Em todo o mundo, a sensação de insegurança tem aumentado e as situações de violência têm se multiplicado nas escolas. De fato, a UNESCO estima que há 246 milhões de crianças e jovens que sofrem violência nas escolas todos os anos, uma situação que vem crescendo na última década ou, pelo menos, tornou-se mais visível com o conceito de “bullying”, que foi incorporado às políticas escolares e ministeriais, ganhando força e relevância crescente para a convivência escolar.
Embora esse seja um fenômeno que deva preocupar a todos nós, surpreende-me que a violência em outras áreas da sociedade não nos assuste com a mesma intensidade. Desde a forma como as principais autoridades dos países são desqualificadas, o conteúdo que denigre a honra das pessoas todos os dias na televisão e na internet, o tratamento dado aos motoristas nas cidades e o que vemos em nossas casas diariamente.

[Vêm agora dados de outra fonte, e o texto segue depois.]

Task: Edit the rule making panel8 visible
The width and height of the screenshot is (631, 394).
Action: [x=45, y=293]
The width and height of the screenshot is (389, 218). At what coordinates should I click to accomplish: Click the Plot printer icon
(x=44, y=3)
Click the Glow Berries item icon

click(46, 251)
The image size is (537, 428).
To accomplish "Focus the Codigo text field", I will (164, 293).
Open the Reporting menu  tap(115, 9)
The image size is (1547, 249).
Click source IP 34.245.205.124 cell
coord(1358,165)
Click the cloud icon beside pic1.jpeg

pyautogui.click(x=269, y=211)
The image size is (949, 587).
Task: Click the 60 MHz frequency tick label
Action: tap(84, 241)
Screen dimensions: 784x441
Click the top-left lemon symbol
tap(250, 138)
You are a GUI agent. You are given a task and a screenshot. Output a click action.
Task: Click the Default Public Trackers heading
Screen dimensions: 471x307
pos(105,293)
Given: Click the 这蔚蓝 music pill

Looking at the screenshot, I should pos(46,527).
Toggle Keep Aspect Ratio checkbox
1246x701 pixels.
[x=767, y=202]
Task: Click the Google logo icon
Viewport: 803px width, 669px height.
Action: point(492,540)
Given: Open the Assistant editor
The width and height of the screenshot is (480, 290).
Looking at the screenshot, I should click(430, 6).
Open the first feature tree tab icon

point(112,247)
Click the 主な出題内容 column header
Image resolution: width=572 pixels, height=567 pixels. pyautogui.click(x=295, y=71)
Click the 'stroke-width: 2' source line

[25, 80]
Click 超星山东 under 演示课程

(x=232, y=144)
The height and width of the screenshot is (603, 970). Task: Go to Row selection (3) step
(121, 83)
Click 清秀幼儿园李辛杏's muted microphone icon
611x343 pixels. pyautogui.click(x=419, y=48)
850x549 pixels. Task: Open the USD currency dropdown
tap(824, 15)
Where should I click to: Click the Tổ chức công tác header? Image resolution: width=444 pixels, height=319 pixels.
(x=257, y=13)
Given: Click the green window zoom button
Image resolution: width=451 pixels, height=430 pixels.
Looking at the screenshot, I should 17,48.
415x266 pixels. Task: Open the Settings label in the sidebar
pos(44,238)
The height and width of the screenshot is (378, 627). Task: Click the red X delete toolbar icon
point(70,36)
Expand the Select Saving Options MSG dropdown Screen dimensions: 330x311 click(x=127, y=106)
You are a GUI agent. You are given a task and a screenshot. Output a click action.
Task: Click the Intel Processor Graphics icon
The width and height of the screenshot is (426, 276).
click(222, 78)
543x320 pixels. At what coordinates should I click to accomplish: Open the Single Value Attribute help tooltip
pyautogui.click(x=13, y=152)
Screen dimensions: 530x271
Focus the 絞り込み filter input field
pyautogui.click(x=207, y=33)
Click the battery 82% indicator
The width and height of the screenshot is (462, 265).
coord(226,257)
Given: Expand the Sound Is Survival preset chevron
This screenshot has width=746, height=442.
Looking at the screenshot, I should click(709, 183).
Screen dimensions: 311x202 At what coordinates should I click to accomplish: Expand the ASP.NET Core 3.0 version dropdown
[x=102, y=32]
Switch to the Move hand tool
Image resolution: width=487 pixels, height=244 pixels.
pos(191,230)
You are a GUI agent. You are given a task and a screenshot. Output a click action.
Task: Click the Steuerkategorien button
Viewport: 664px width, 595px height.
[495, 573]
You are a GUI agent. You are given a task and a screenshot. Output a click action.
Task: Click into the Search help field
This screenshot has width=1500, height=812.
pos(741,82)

A violência é um fenômeno que ultrapassa em muito as escolas, e as escolas são, na verdade, uma caixa de ressonância, uma pequena sociedade onde os mesmos fenômenos sociais são reproduzidos.
Da mesma forma que, diante da delinquência, uma parte importante da cidadania exige penas mais severas para “acabar com esses flagelos” (citando autoridades do Congresso), da mesma forma, diretores, professores e pais levantam bandeiras de punição, estigmatização, exclusão e zombaria pública daqueles alunos que representam o sintoma de outros tipos de problemas e necessidades emocionais.
Tampouco se atrevem a falar de coisas como empatia, compaixão ou apoio mútuo. Diante desse tipo de situação, muitas comunidades escolares, principalmente pais e responsáveis, repetem a fórmula que desejam diante de um delinquente, simplificando o entendimento de vítimas e agressores, sem nuances ou tons, onde simplesmente existem pessoas boas e más, sendo os acusadores sempre os bons, diante do mal encarnado nessas crianças e jovens, que são, no momento, a figura de proa de todos os males que seus alunos podem experimentar.
No entanto, não apenas isso acontece, mas, nessa dinâmica, transmitem e ensinam constantemente seus filhos e filhas a serem as vítimas, a colocarem as situações em preto e branco, onde devem procurar os culpados, sempre alheios à responsabilidade individual, à reflexão abrangente das situações das quais também fazem parte e, portanto, são ensinados, mesmo que não queiram, a cegar sua capacidade de autorresponsabilidade e, com ela, de verdadeira autonomia, pois somente quando somos conscientes e responsáveis por nós mesmos é que podemos avançar para níveis maiores de autonomia e, portanto, de verdadeira liberdade.
A dicotomia mentirosa de vítimas e perpetradores não apenas simplifica o mundo de forma polar, irrealista e antipática, mas também nos rouba a possibilidade de sermos pessoas mais livres em nosso desenvolvimento e nos distancia da empatia, da educação emocional, da capacidade de construir o diálogo e do reconhecimento sensato de que todas as pessoas cometem erros e acertam, e que nossa natureza não é nem preta nem branca, mas sim um arco-íris que nos encanta e, muitas vezes, também nos assusta quando nos olhamos honestamente diante do espelho.
Pessoalmente, estou convencido de que devemos construir comunidades em que a compaixão, o afeto e a empatia estejam no centro dos relacionamentos, porque não importa o que nossos filhos e filhas façam no futuro, eles sempre interagirão consigo mesmos e com outras pessoas, com luzes e sombras, erros e acertos. É exatamente isso que torna a vida uma jornada tão empolgante e desafiadora.
Eu, pelo menos, espero que meus filhos possam ser livres, responsáveis e autônomos, por isso aspiro que eles possam reconhecer seus erros e aprender a repará-los, enquanto agem com compaixão e compreensão pelos erros dos outros, para serem pessoas que ajudam a crescer e dão asas, e não aquelas que dão unhas para crucificar pessoas e maltratar almas com desejo de viver.